Gather each line in the records below that contains the word "badge" and copy those lines out in full.

===== Exercise material

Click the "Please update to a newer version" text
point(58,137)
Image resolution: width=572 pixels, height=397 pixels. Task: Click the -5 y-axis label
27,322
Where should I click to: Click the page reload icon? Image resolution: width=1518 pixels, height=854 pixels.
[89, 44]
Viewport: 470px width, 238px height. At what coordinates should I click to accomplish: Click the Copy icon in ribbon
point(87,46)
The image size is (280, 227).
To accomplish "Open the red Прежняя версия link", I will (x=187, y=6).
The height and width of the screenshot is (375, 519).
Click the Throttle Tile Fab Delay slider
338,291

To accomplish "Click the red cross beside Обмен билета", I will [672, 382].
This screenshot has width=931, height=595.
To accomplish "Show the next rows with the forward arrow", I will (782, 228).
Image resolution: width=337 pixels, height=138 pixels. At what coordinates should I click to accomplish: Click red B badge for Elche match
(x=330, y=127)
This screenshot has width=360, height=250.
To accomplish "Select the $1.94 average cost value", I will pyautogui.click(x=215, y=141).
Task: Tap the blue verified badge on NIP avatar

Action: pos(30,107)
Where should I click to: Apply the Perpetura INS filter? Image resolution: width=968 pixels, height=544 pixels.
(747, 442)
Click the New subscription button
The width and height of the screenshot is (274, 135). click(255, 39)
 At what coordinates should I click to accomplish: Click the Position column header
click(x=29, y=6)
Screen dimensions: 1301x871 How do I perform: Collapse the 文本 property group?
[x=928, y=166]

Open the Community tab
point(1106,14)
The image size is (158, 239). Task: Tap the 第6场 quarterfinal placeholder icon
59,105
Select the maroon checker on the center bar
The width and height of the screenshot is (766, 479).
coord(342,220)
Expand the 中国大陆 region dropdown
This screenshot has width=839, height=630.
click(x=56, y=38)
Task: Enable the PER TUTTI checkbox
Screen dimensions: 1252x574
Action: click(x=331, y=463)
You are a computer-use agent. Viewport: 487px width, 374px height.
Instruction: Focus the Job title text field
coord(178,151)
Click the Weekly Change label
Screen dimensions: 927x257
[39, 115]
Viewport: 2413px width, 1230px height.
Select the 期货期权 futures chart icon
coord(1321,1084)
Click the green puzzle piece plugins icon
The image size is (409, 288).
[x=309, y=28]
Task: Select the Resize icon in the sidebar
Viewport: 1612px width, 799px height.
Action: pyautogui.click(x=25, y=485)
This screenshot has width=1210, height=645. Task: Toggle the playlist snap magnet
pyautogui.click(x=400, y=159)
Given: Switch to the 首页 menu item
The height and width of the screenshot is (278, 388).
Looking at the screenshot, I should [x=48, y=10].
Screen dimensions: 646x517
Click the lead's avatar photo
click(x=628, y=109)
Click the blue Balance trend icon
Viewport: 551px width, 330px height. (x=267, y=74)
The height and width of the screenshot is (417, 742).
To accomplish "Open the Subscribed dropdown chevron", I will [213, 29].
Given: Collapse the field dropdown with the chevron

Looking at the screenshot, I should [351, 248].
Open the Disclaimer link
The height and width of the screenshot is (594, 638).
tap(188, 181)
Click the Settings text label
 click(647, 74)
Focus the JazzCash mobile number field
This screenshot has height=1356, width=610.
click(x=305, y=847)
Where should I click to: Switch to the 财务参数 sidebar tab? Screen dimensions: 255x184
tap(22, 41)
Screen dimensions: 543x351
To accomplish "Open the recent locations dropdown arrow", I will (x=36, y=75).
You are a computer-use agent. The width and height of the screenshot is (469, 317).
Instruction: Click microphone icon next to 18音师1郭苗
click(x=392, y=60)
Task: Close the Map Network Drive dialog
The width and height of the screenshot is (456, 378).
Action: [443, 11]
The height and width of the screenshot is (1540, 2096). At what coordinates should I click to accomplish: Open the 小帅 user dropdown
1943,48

==========

> **Answer to the problem**:
Image resolution: width=337 pixels, height=138 pixels. At what coordinates should I click to accomplish: Click red B badge for Elche match
Task: Tap the blue verified badge on NIP avatar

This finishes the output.